Le Professeur Daniel Lamah, recteur de l’UGLC de Sonfonia, a chaleureusement salué l’initiative : « Cette cérémonie met en lumière le talent, la persévérance, la rigueur et l’engagement de femmes et de jeunes filles qui contribuent chaque jour au rayonnement de notre système d’enseignement supérieur.
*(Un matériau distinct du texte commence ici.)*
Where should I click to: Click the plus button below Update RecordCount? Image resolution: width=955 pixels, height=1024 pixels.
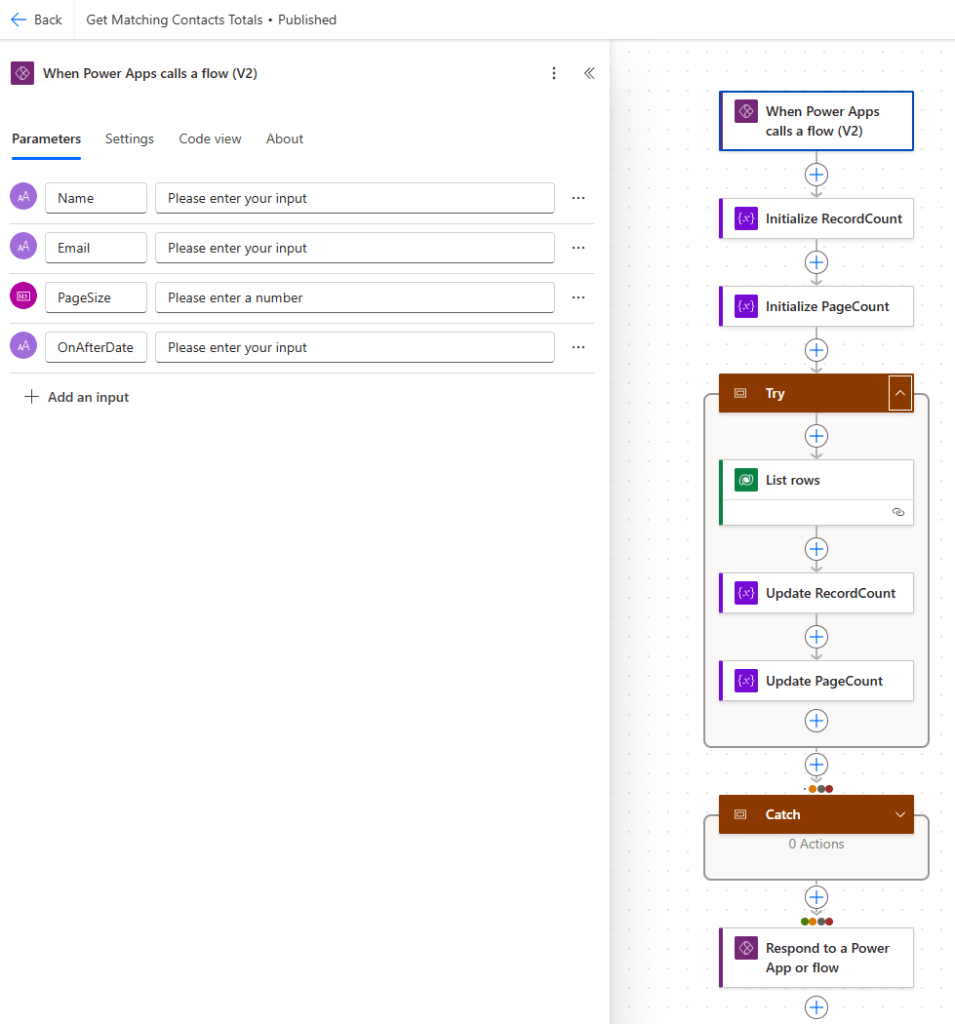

Elle traduit la volonté de faire du genre et de l’équité un levier essentiel de transformation sociale et de développement durable. »

Le recteur a également profité de cette tribune pour plaider en faveur d’une diversification des critères d’excellence, demandant d’inclure activement les sciences humaines, sociales, juridiques, politiques, économiques, ainsi que les arts et les lettres, qui regorgent de talents indispensables au développement du pays.
Des acquis scientifiques alignés sur la vision « Simandou 2040 »
Selon la cheffe du service Genre et Équité du ministère, les progrès enregistrés ces dernières années (professionnalisation des filières, renforcement de la recherche, modernisation des infrastructures) s’alignent parfaitement avec les ambitions du mégaprojet national Simandou 2040. Toutefois, le défi de la représentativité reste de taille.

« Ces avancées ne sauraient être pleinement significatives sans l’intégration effective de la dimension genre et équité, car il ne peut y avoir de progrès durable sans justice sociale. Or, force est de constater que la présence des femmes dans les sciences demeure encore très faible »,a déploré Bintougbè Diakité.
Pour inverser cette tendance, la représentante du ministère a rappelé plusieurs acquis institutionnels majeurs :
Objectif 250 PhD : La mise en œuvre d’un programme de formation doctorale destiné à accompagner 250 femmes d’ici 2035 pour renforcer leur leadership.
Lutte contre les violences : Le déploiement de campagnes de sensibilisation contre le harcèlement en milieu universitaire.
Lancement d’un numéro vert : Un outil d’alerte opérationnel pour libérer la parole et instaurer une culture de tolérance zéro face aux discriminations.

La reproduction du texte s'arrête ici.